I suspect that within a few years, there will be no human-written programming language. All computer language will be written by AI itself.
Have you ever heard the expression “he did a BAL to the brain and got an 806” (program not found)
Professional IT Operations guy here, I got the same grief as a Linux shell "coder." Building and operating online subscription services was my wheelhouse; SIP telephone services to be specific.
My path:
Fortran in college (Mainframe)
Basic (TRS80)
Z80 Assembly (early microprocessor industrial control, custom hardware)
Turbo Pascal (IBM PC)
C/C++
Modula 2
VB
C# (On it since it was introduced, love it!)
Is Ada still in use in DoD?
PHP and JavaScript run the majority of the web. WordPress uses both extensively and more websites run WordPress than any other CMS.
Yep, there’s no such thing as a shell ‘coding’ either.

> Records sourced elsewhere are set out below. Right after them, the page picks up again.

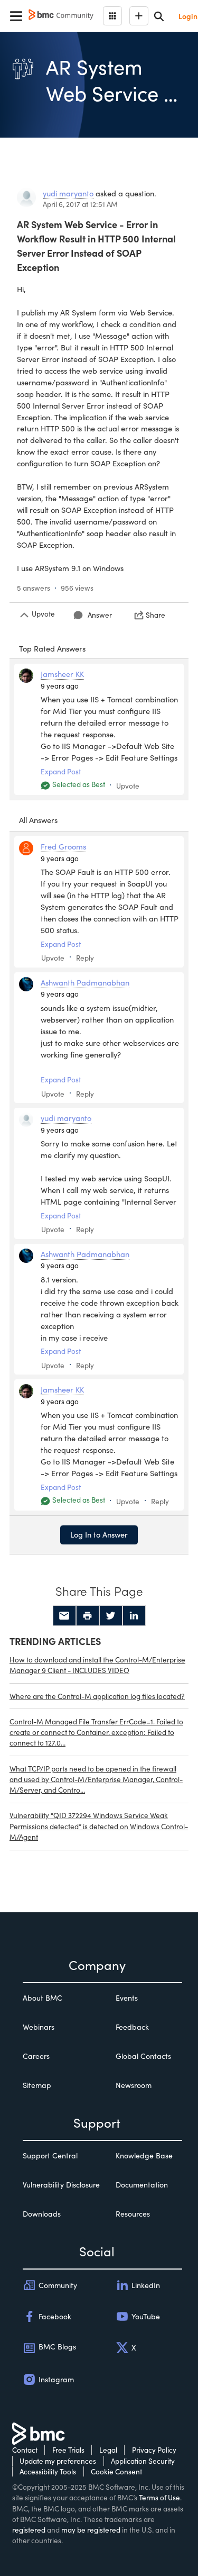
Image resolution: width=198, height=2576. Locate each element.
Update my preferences (58, 2461)
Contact (24, 2450)
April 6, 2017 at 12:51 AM (80, 204)
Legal (108, 2450)
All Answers (38, 820)
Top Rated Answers (52, 648)
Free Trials (68, 2450)
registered (28, 2530)
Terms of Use (159, 2497)
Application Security (143, 2461)
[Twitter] (111, 1616)
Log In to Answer (99, 1534)
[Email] (64, 1616)
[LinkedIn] (134, 1616)
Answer (100, 615)
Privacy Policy (154, 2450)
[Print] (88, 1616)
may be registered (90, 2530)
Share (155, 615)
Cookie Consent (116, 2471)
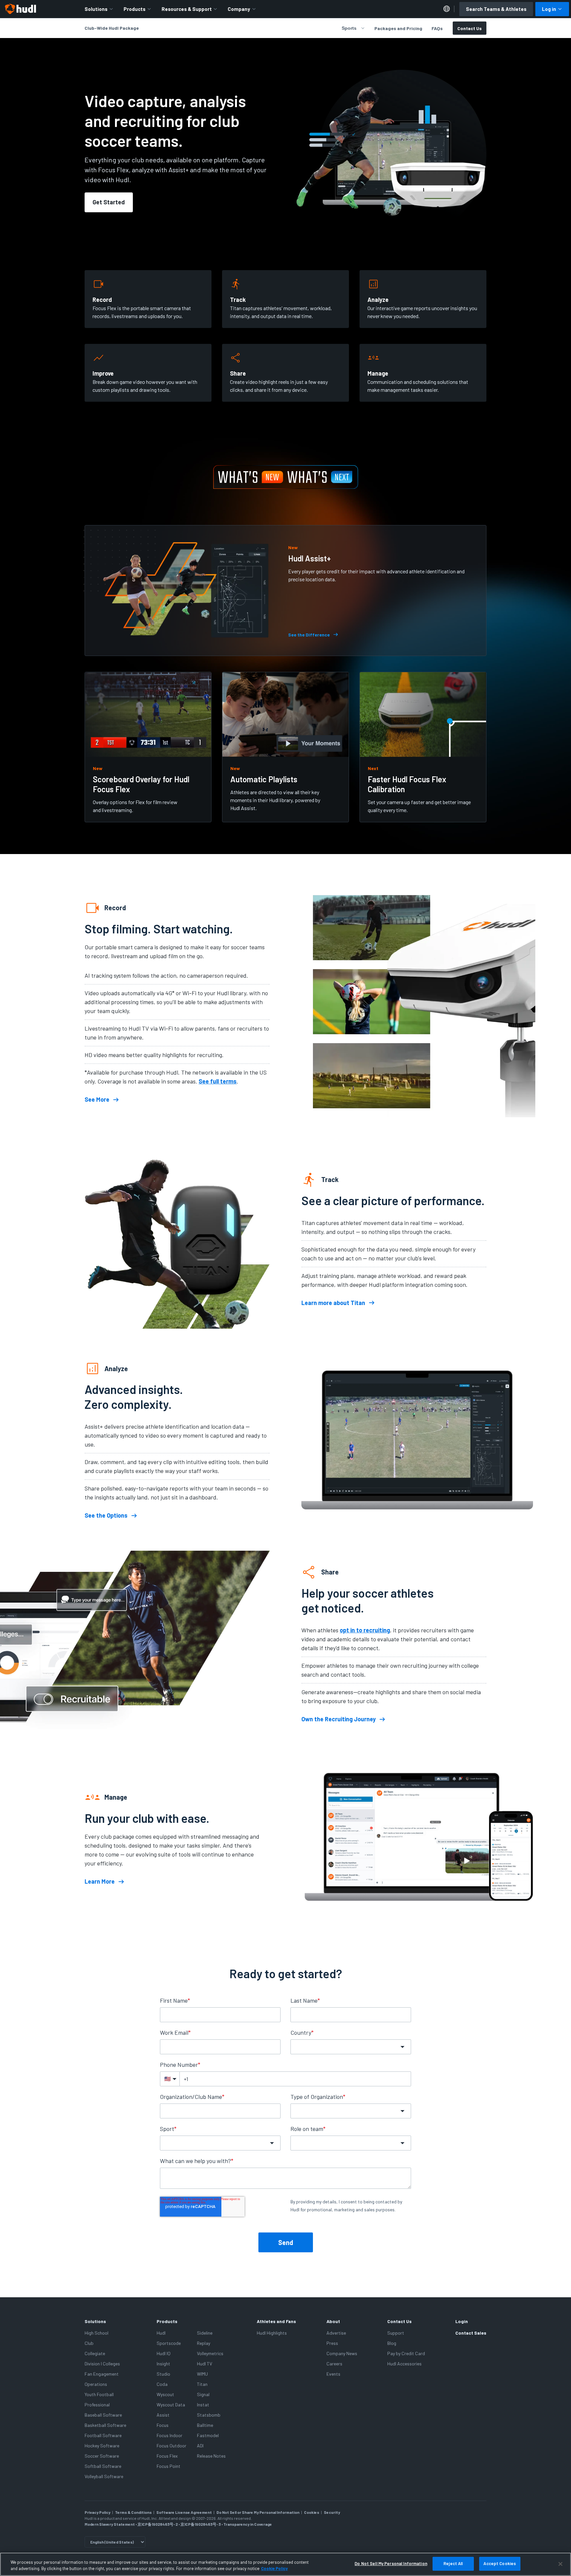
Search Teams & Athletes (496, 9)
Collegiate (95, 2353)
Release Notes (211, 2456)
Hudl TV (204, 2363)
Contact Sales (470, 2333)
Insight (163, 2363)
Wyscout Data (171, 2404)
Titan (202, 2384)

There’s entire frameworks to develop games. The coding is the easy part. The graphics arts is the hard part, or time consuming part.
I still have that book!
“PHP and JavaScript run the majority of the web. WordPress uses both extensively and more websites run WordPress than any other CMS.”
Yep. I stay away from Wordpress. It’s popularity has made it the “training grounds” for hacking. This makes it a popular target that is vulnerable. I put up two Wordpress sites and both were penetrated within a week so I stopped using it.
I’ve built many WordPress websites over the past 15+ years and have never been hacked. I use WordFence security plugin. I also make sure to use plugins and themes that are well coded. Always run the latest version of php. Try to keep javascript to a minimum.
It is true that the big guys’ products are the big targets. That’s why Windows and programs for it have always had security issues.
So, every programmer will be fired. Who said, “Learn to code?”
I’ve spent half of my career as a Java dev and the other half with C#. C#, Visual Studio, and VS Code have run away from the pack. Feature rich and constantly evolving. While Java was originally billed as “Write once, run anywhere” but in reality it was “Write once, debug everywhere”, C# has actually achieved the “Write once, run anywhere” idea. We develop on Windows and Macs, and deploy to Linux containers, or test locally using Windows containers and everything just works.
“Always run the latest version of php. Try to keep javascript to a minimum.”
Yep... There is the key right there... :)
Good luck keeping JavaScript to a minimum with all the node.js based apps, like Angular and React.
I hate JavaScript!
“Good luck keeping JavaScript to a minimum with all the node.js based apps, like Angular and React.
I hate JavaScript!”
True... I agree. Besides the fact JS is a delivery tool for hidden scripts. But somethings you cannot get away from. Like Icons and such.
Don’t forget hp’s rpn(hp25, etc)!
To this day I use hp71B’s.
To mention C# and ignore the fact that it is heavily used in Unity for game dev tells me whoever wrote this really isn’t the coder he thinks he is.